Start of Excerpted passage
Groundwater resources are not spread uniformly over the country. There are areas of shortage and others with relative abundance. There are cities with significant water availability, such as those covered by the Guarani Aquifer and sedimentary aquifers in general, and others with low availability, such as those of crystalline rocks in the semiarid part of Brazil. In the semi-arid northeastern Brazil, where water from wells is the only source of supply available in many small communities, the wells have very low flows, usually less than 3 m3/hour or 0.8 litres/sec, and the water is highly saline. The best aquifers are located on sedimentary lands occupying 48 percent of the area of Brazil and have great potential for groundwater, because of their favourable weather conditions. The internal renewable groundwater resources in the country are estimated at 645.6 km3/year. Annual exploitable groundwater accounts for 129.1 km3 (ANA, 2009).

The volume of stored groundwater in Brazil less than 1 000 m deep and with good quality for human uses is estimated at 112 000 km3, with very variable extraction rates: from less than 5 m3/hour or 1.4 litres/sec in the metamorphic rocks of the semiarid northeast and recent deposits to 1 000 m3/hour or 278 litres/sec in the sedimentary rocks.
End of Excerpted passage
Could you resume the passage on Brazil's groundwater resources, picking up after its final sentence? The listing below the groundwater passage is separate material, unrelated to that passage.
Start of Material
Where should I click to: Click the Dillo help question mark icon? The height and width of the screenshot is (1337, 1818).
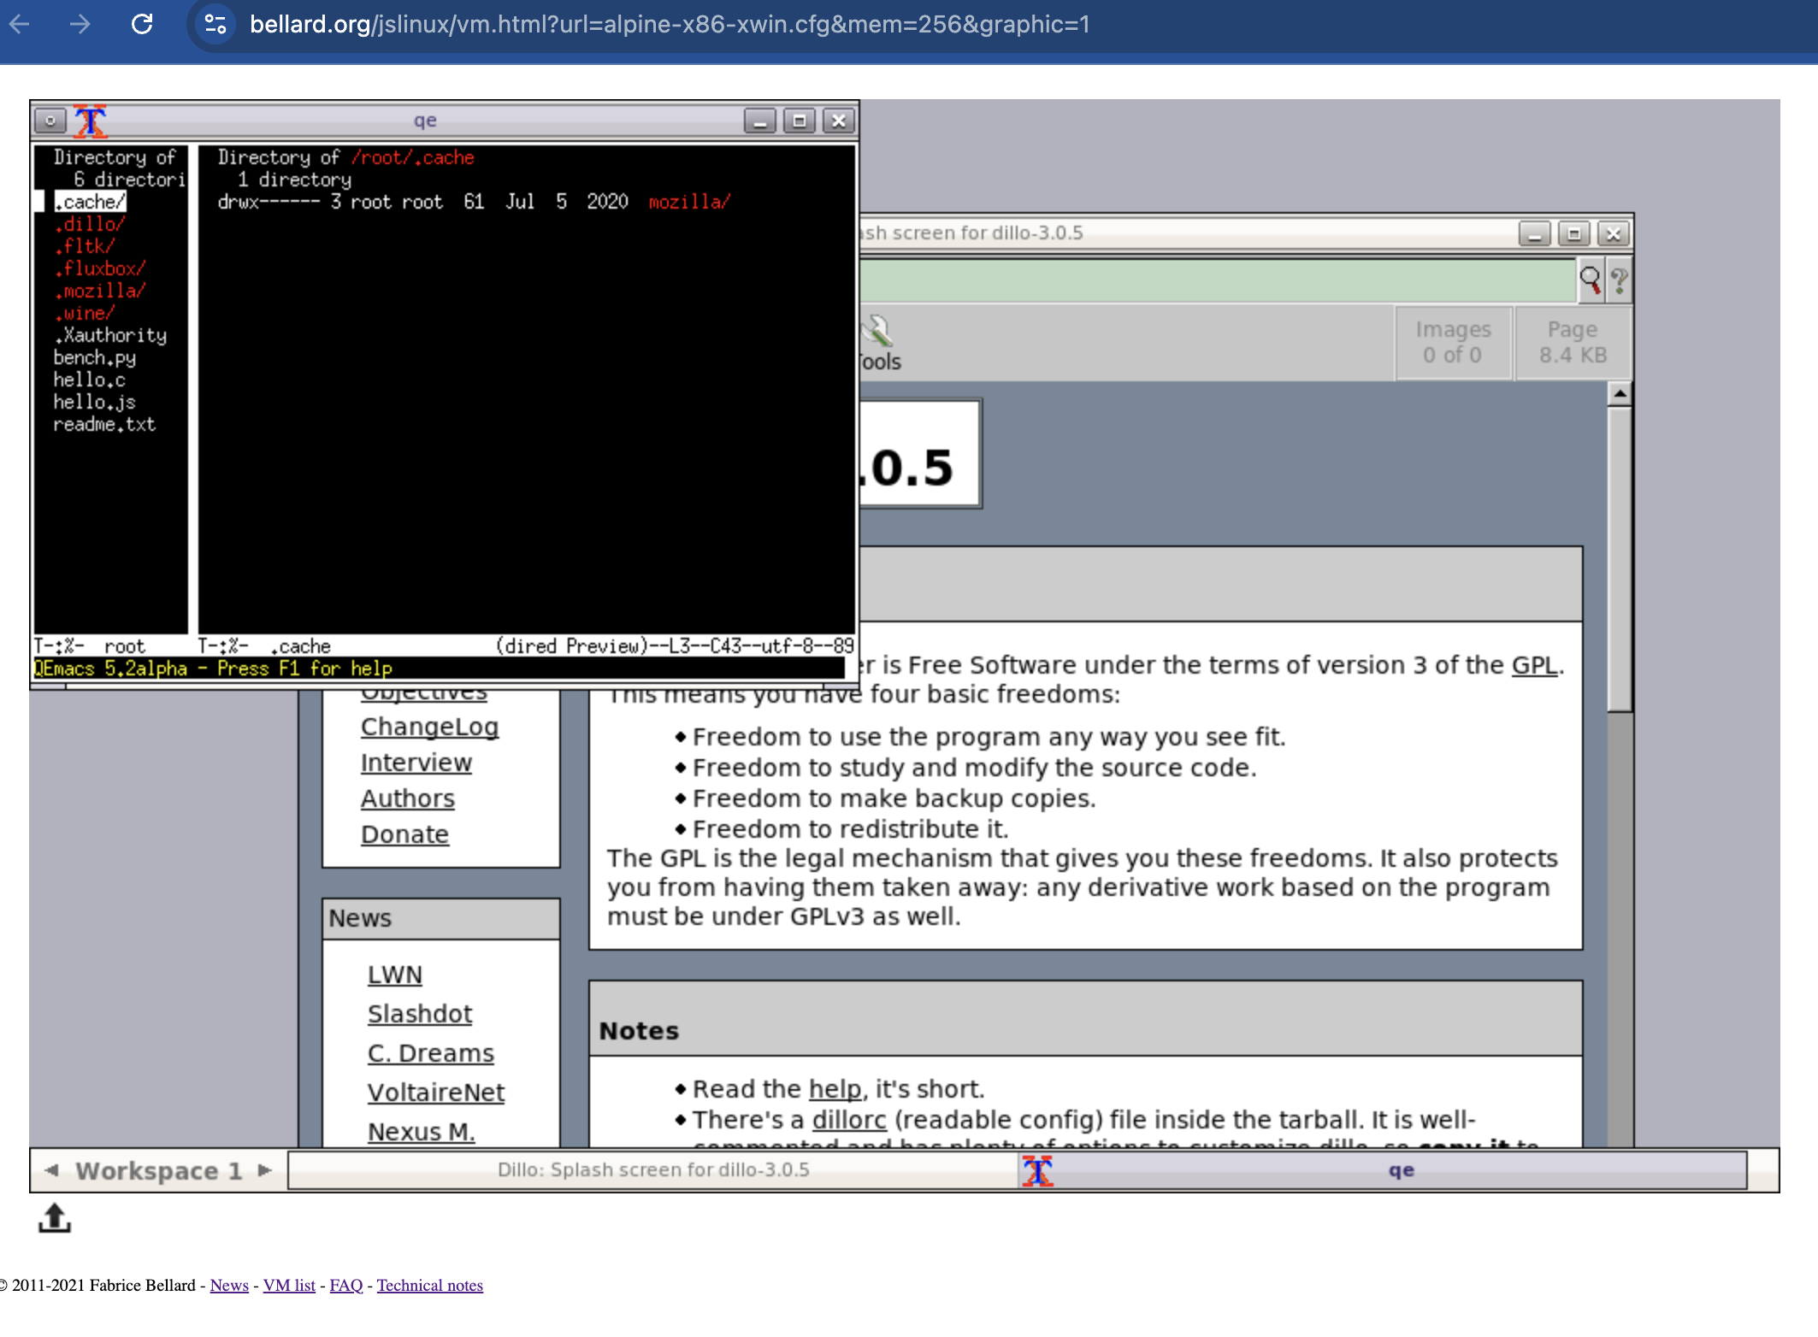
End of Material
- **Response below**
The Northeast has a semiarid climate with low precipitation (average of 600 mm/year) and high potential evaporation (2 000 mm/year), and there is a predominance of metamorphic rocks with low capacity to accumulate groundwater. The rivers have intermittent flow, except for the San Francisco and Parnaíba rivers. The limited surface water availability has resulted in over-exploitation of the aquifers since the beginning of the twentieth century. In the last 40 years, however, there has been much concern to survey, evaluate and use the water resources of the region better. The region has an area of 1.6 million km2 (20 percent of the total area of the country), comprises nine federal units and had a population of 43.9 million (27 percent of the total population of the country) in 1996. The region is divided into 24 river basins, the water resources of which vary between 820 and 850 m3/inhabitant per year in Pernambuco and Fortaleza to 30 000 m3/inhabitant per year in Gurupi.

The total annual internal renewable water resources in the country are estimated at 5 661.2 km3 and the total renewable water resources account for 8 646.7 km3. The overlap between surface water and groundwater is considered to be equal to the groundwater resources.

In 2008, total municipal wastewater produced and treated was 10.3 km3 and 3.1 km3 respectively (ANA, 2012). Direct use of treated municipal wastewater is estimated at 0.009 km3.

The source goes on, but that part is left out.